PROBLEM TO WORK ON: Can you sum up the forum thread on rights below in three sentences?

Within that society, no group has any more or less rights than any individual or other group. 
Tim.

----------


## TronDD

I would like to retract my statement that rights are granted by society. 
Rights exist because of Man's interaction with others.  No one grants them.  
This scenario hopefully demonstrates what I mean: 
If you lived on an island alone, rights are a nonissue because there is no interaction with other people.  If I showed up on this island and I decide I want you dead, would it be ok to kill you because no one has granted anyone any rights?  Since you haven't been granted the right to life, do you let me kill you?  I would think you would fight back.  That would be you exercising your right to life.  No one had to grant it, it just came out in our interection with each other.  It would be ok to kill me in self-defense because I did not recognize your right to life.  A right no one had to grant to you. 
Society is simply interaction between Men.  A rational society, will uphold each individual's rights and protect them from others.  They use a government for that purpose. 
Tim.

----------


## Jasper May

This is truly a most charming discussion, but, I'm afraid, not in the slightest related to the subject of this topic or indeed the whole forum.

----------


## bad manners

> Originally Posted by bad manners        Originally Posted by TronDD  I was refering to rights in my statement you quoted.  A group cannot violate anyone else's rights in the same way an individual cannot.   It can and does in every society.   I am talking about what is correct (right vs. wrong).  Yes, bad things can and do happen but that does not make them correct.  I think we are arguing about different things.

 "Right" and "wrong" are subjective. Use more specific terms please. I, however, did not mean "right" or "wrong". I simply stated that groups did (and do) "violate" rights of an individual according to the laws established within those groups. For example, in most countries in the world it is illegal to have weapons of mass destruction "privately". Gross injustice, if you ask me.   

> Originally Posted by TronDD  One always has rights.  Regardless of whether or not they can, or choose to excercise them.   So long as "one" is alone or the society grants them.

 And then the society alienates them whenever it feels like that. That's precisely what I mean. The society has special rights that an individual has not.   

> What is the "human rights doctrine"?  We may be arguing on different pages again.   I support and am speaking from the viewpoint of laissez-faire Capitalism which is based around the rights of Man.  I don't see how what you are saying about ignoring group relationships is part of that system.

 Then I suggest that you familiarize yourself with this doctrine. As for "laissez-faire Capitalism", I do not see how it connects with human rights. This is a term for a special utopist model of economy. Get your terminology right.

RECORDED DATA:
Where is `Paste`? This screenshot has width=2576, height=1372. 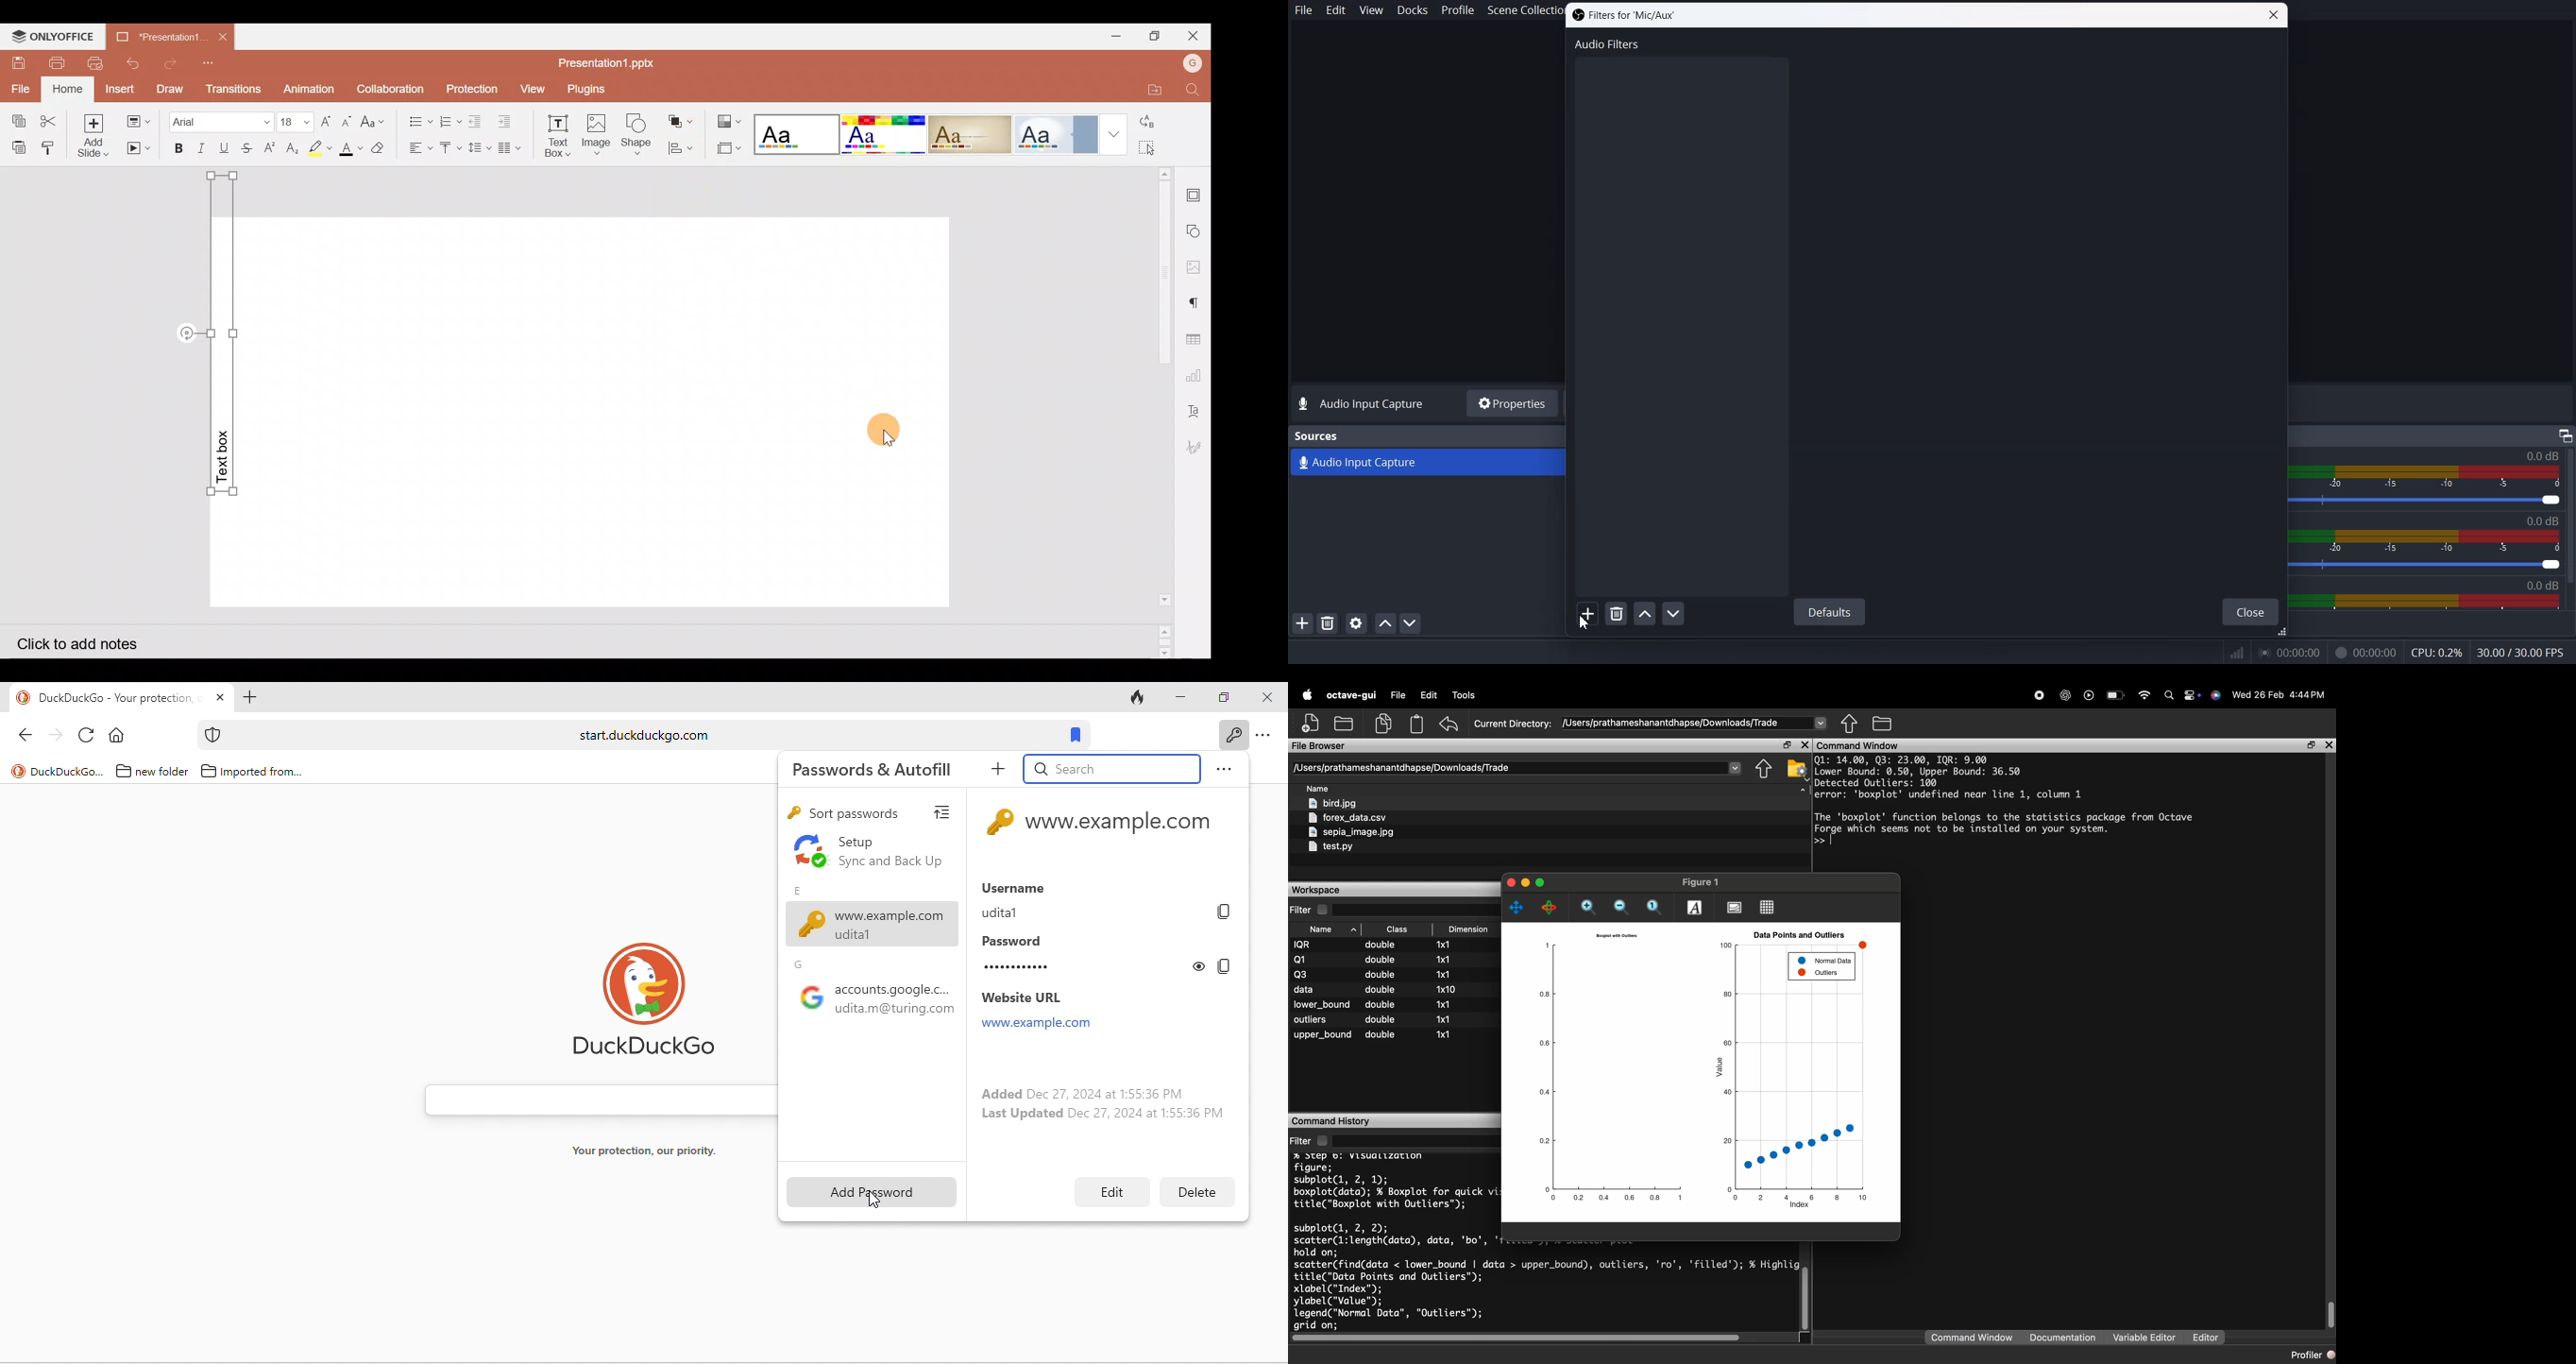
Paste is located at coordinates (16, 146).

ANSWER BELOW: TronDD retracts the claim that society grants rights and argues that they exist because of people's interaction with one another. An island scenario illustrates this: someone who fights back against a would-be killer is exercising a right to life that no one had to grant. Jasper May calls the discussion unrelated to the topic and the forum, while bad manners maintains that groups do violate individuals' rights through their laws, that society has special rights an individual lacks, and that laissez-faire capitalism is a utopist economic model with no apparent connection to human rights.